Opinião: Lições de Auschwitz

Oitenta anos volvidos sobre a inicial descoberta do Holocausto, mudou alguma coisa na natureza das coisas do mundo?
A libertação do campo pelo Exército Vermelho foi, uma enésima vez mais, pretexto para cerimoniais, pompas, juras, silêncios e negações.
O campo, campo santo do impensável, do indizível e do invisitável tornou-se objeto de consumo turístico, roteiro de selfies, de emoções instantâneas e de comoções descartáveis.

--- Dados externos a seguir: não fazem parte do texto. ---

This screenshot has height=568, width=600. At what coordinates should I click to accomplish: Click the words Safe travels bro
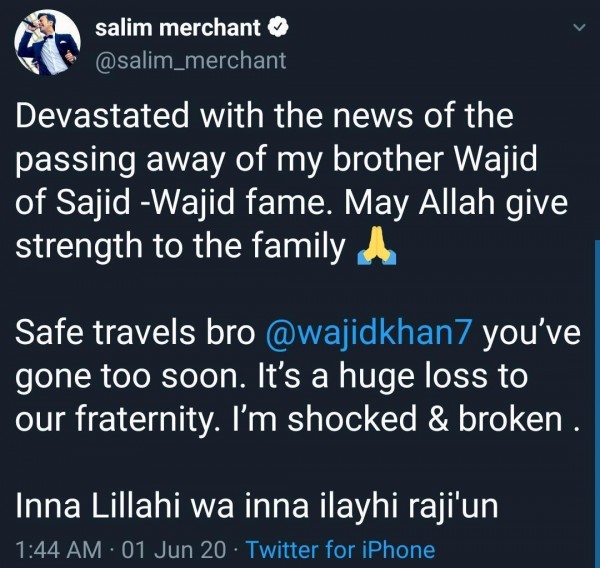pos(135,332)
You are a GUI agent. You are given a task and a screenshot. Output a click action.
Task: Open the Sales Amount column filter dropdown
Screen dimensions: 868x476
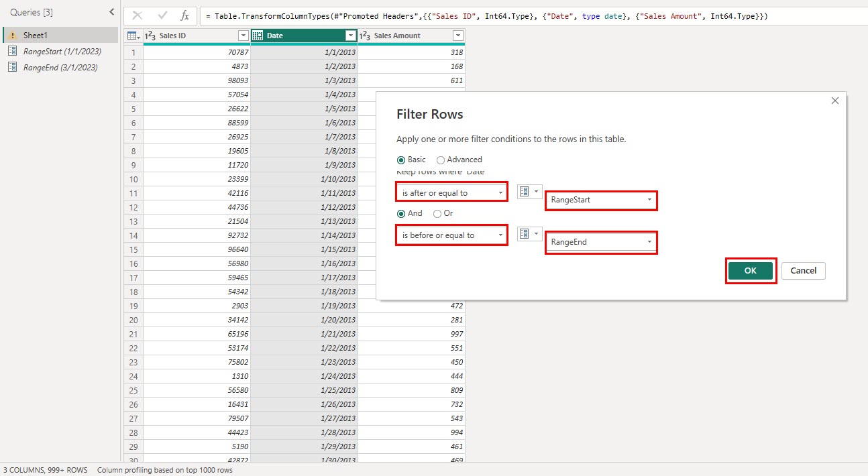pos(457,35)
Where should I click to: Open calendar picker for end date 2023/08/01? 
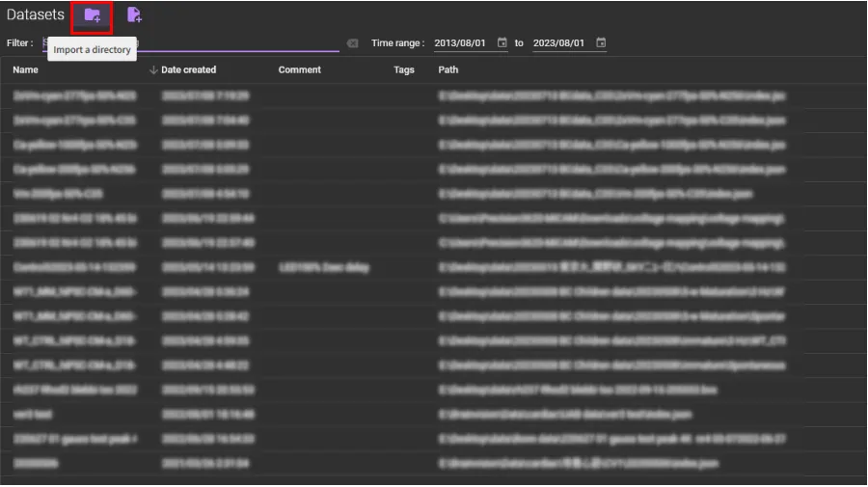pyautogui.click(x=601, y=43)
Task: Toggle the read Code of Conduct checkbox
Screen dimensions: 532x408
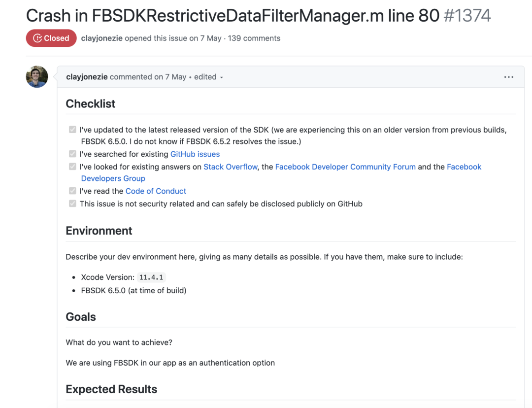Action: tap(72, 191)
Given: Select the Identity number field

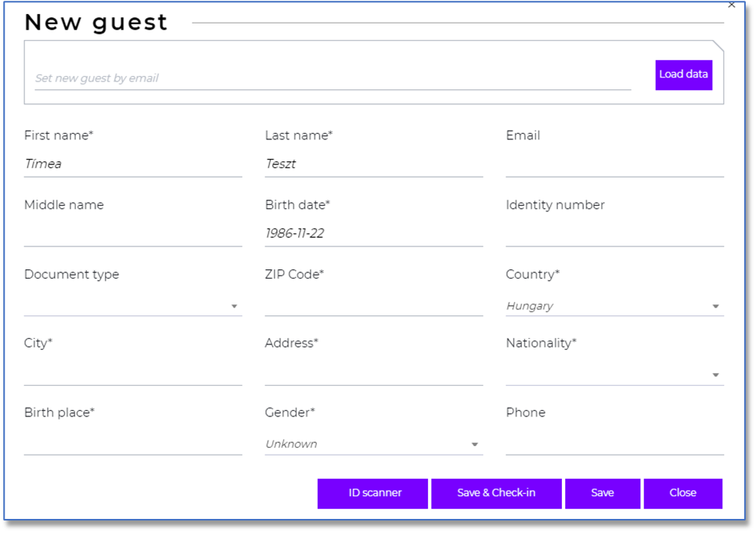Looking at the screenshot, I should (x=614, y=234).
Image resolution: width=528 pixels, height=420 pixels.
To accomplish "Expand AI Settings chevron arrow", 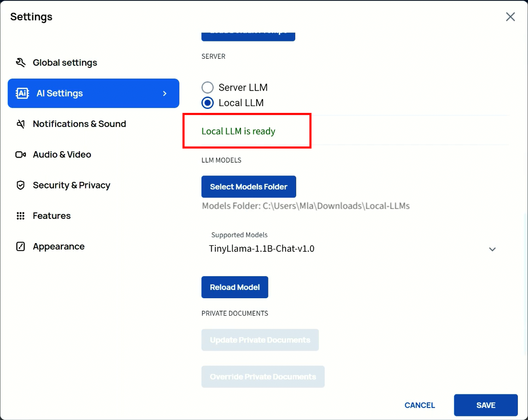I will [x=165, y=94].
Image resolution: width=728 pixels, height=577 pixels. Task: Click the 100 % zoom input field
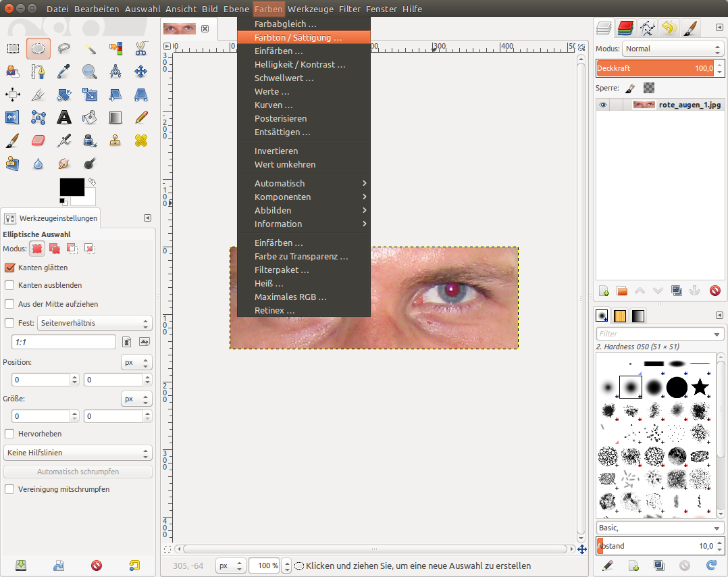pos(263,566)
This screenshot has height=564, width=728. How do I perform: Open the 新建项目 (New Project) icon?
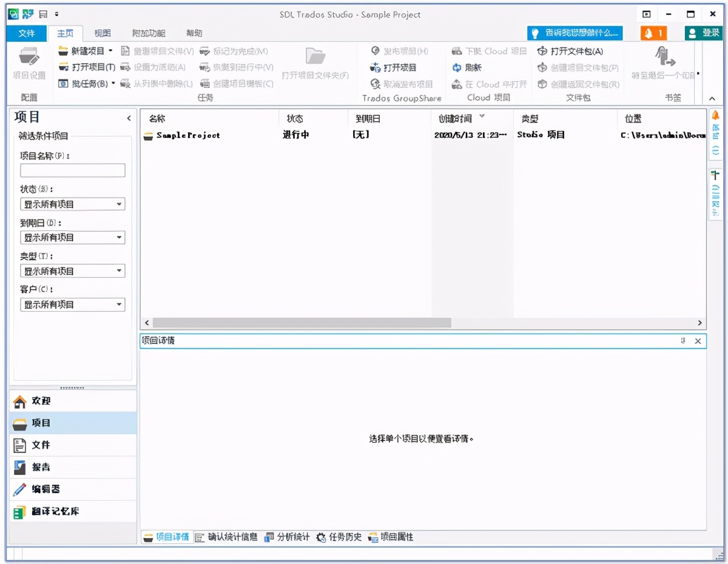(x=62, y=52)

E a Solução Final, alicerce ideológico do extermínio, configurada como símbolo único do mal radical.
O problema é que o mal radical não se cura com visitas guiadas nem com filmes de Hollywood, ainda que realizados por Spielberg.
A leitura dos desencantados relatos de Primo Levi (Se isto é um homem) e de Hannah Arendt (Eichmann em Jerusalém), ao lado dos desolados fotogramas de Alain Resnais (A noite e o nevoeiro) e de Claude Lanzmann (Shoah), mostram o interdito, o que não pode ser dito, o impronunciável: este mal não é excecional, é banal. E é incurável. Pois tem raiz no mais fundo da natureza humana.
Maquiavel bem o compreendeu, antes de todos, no frio teorizar da imunidade da raison d’ État a considerandos, contaminações e contágios éticos.
Pois a ética é a barreira única face à barbárie.
O Mal dá-se mal com imperativos morais. O Poder dá-se mal com mundivisões éticas. Daí, a tenaz e continuada política de erradicação dos universos axiológicos dos campos do poder político, do poder económico e do poder social.
Auschwitz não inaugurou o tempo dos holocaustos. Deu-lhes uma métrica nova. E uma natureza tecnocientífica e industrial.
O homicídio em massa não acabou com Auschwitz.
Lá fora, o mundo não permite desmentido.